Professora foi vítima de um dos crimes mais comuns e menos notificados do País

Sábado de sol em Curitiba, a Professora Lucimar Rosa Dias pegou sua bolsa, sua ecobag e foi comprar ingredientes pro almoço festivo do filho que agora é universitário e queria comemorar com os amigos.

Feliz pela boa fase na vida privada, lembrava da linda noite anterior, na Câmara Municipal, a cerimônia em que recebeu homenagem pelo Dia da Mulher.

Entrou no mercado, escolheu os produtos, colocou na ecobag, foi pro caixa, despejou na esteira, pagou e colocou de volta na sacola ecológica. Só aceitou sacolinha plástica pros pães do lanche da tarde, que não cabiam na dela.

Voltando pra casa a pé, não havia andado duas quadras quando foi abordada de forma brusca por três homens, dois com o uniforme do mercado de onde saíra. O terceiro, a paisana, a acusou de ter roubado no mercado: um cliente havia avisado e eles “conferiram nas gravações em vídeo”. E exigiam que ela se submetesse a eles, que confessasse que roubou, que voltasse para acertar contas.

Ou eles chamariam a guarda municipal.

Lucimar ficou assustada, nervosa, surpresa, confusa, ficou sem saber se ia pra casa ou voltava ao mercado, se gritava ou corria, se chorava ou xingava. Disse que chamassem a guarda sim.

LISTAGEM =
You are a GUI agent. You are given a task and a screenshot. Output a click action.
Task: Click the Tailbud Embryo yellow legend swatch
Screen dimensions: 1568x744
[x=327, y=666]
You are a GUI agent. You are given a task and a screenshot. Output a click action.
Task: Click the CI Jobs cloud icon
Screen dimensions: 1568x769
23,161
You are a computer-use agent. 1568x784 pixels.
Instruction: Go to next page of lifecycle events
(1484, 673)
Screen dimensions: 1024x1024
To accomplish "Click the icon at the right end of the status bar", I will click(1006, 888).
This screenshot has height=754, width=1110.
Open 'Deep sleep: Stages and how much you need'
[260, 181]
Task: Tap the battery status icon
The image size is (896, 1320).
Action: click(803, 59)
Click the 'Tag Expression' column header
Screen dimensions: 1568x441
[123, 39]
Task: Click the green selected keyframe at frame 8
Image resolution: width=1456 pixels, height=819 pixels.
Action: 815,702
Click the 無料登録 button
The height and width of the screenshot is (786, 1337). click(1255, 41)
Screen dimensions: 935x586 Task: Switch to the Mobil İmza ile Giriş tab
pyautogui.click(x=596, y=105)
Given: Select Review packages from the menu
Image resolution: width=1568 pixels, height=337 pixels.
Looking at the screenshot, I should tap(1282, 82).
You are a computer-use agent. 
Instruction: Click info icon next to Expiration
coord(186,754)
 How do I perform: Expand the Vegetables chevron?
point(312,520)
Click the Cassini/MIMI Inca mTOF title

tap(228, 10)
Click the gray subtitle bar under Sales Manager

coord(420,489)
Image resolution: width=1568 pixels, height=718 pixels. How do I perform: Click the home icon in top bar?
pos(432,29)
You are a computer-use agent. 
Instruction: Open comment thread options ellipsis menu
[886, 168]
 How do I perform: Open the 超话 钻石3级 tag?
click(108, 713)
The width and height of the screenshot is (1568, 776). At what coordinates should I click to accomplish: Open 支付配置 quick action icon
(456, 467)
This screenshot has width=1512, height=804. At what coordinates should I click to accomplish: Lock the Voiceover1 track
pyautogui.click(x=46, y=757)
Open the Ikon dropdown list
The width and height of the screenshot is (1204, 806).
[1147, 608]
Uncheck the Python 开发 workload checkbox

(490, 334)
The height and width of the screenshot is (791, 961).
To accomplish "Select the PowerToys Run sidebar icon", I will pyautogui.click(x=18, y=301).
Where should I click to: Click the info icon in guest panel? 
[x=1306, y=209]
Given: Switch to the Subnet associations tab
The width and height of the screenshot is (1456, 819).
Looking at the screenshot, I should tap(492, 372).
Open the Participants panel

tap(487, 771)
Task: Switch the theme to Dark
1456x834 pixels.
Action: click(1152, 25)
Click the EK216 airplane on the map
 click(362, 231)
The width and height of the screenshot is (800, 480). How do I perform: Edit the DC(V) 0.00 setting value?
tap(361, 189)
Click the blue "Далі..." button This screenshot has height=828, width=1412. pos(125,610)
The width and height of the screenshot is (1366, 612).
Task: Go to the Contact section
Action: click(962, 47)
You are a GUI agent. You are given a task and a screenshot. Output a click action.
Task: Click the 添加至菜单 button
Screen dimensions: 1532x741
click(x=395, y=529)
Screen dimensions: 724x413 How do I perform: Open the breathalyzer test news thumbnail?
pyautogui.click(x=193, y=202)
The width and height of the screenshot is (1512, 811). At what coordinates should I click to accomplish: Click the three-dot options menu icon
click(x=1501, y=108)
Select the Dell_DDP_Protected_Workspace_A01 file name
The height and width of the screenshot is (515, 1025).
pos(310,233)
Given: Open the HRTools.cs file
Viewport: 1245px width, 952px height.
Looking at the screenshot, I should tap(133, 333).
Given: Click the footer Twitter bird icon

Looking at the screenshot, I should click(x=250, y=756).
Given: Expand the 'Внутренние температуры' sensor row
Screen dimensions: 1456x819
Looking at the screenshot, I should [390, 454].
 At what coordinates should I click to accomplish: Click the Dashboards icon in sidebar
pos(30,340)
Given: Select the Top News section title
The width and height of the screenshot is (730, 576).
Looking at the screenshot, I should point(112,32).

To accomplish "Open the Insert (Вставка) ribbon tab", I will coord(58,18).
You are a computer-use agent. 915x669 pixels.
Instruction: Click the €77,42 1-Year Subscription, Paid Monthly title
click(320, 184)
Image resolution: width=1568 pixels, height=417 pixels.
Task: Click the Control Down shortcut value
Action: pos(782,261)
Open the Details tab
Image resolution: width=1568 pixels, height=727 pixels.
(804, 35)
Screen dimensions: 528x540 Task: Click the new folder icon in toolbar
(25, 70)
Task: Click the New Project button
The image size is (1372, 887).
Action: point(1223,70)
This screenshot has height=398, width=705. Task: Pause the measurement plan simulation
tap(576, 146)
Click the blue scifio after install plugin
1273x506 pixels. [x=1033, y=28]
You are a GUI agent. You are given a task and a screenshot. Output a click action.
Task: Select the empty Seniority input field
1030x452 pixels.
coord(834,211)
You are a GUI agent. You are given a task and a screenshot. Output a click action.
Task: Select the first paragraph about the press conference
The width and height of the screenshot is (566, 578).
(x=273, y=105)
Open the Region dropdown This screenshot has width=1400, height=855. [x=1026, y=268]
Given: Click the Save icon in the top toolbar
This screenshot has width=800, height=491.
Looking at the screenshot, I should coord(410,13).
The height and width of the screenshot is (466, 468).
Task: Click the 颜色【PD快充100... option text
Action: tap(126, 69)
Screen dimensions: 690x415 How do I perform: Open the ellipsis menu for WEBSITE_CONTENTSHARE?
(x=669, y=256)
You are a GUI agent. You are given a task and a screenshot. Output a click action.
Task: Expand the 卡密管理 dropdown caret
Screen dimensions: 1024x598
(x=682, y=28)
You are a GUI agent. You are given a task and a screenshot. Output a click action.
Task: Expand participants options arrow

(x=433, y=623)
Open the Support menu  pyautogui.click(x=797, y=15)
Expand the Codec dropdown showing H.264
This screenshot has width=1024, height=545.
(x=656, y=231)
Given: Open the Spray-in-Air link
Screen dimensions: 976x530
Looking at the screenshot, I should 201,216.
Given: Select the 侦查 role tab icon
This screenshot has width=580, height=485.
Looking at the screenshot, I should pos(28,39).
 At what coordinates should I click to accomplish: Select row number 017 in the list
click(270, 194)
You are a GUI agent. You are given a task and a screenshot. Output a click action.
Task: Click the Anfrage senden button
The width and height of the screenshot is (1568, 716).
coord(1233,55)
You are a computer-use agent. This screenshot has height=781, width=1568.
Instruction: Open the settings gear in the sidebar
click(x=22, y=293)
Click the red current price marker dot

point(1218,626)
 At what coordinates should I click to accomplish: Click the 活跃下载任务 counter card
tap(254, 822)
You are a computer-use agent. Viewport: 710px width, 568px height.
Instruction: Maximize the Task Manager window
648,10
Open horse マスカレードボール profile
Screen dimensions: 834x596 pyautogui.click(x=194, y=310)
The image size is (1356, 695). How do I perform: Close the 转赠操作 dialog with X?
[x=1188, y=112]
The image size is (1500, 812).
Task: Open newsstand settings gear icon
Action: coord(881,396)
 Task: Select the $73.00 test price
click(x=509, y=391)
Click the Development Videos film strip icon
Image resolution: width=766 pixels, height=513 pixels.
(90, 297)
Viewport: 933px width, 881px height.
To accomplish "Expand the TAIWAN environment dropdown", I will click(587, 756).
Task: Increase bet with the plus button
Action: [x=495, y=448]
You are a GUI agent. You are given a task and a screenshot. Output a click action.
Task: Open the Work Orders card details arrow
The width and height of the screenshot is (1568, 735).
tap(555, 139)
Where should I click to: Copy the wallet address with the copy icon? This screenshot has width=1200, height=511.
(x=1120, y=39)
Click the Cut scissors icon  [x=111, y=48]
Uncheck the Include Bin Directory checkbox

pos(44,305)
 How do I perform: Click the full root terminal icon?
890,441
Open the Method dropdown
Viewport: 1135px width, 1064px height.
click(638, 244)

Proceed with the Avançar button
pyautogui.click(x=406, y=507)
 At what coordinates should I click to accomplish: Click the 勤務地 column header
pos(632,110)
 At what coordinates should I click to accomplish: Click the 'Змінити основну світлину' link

INSTRUÇÕES DA TAREFA =
Poderia reproduzir palavra por palavra o trecho do texto sobre a professora que vai de "Professora foi vítima" até "Dia da Mulher.", inclusive? A listagem não é necessária aqui.

RESPOSTA =
Professora foi vítima de um dos crimes mais comuns e menos notificados do País

Sábado de sol em Curitiba, a Professora Lucimar Rosa Dias pegou sua bolsa, sua ecobag e foi comprar ingredientes pro almoço festivo do filho que agora é universitário e queria comemorar com os amigos.

Feliz pela boa fase na vida privada, lembrava da linda noite anterior, na Câmara Municipal, a cerimônia em que recebeu homenagem pelo Dia da Mulher.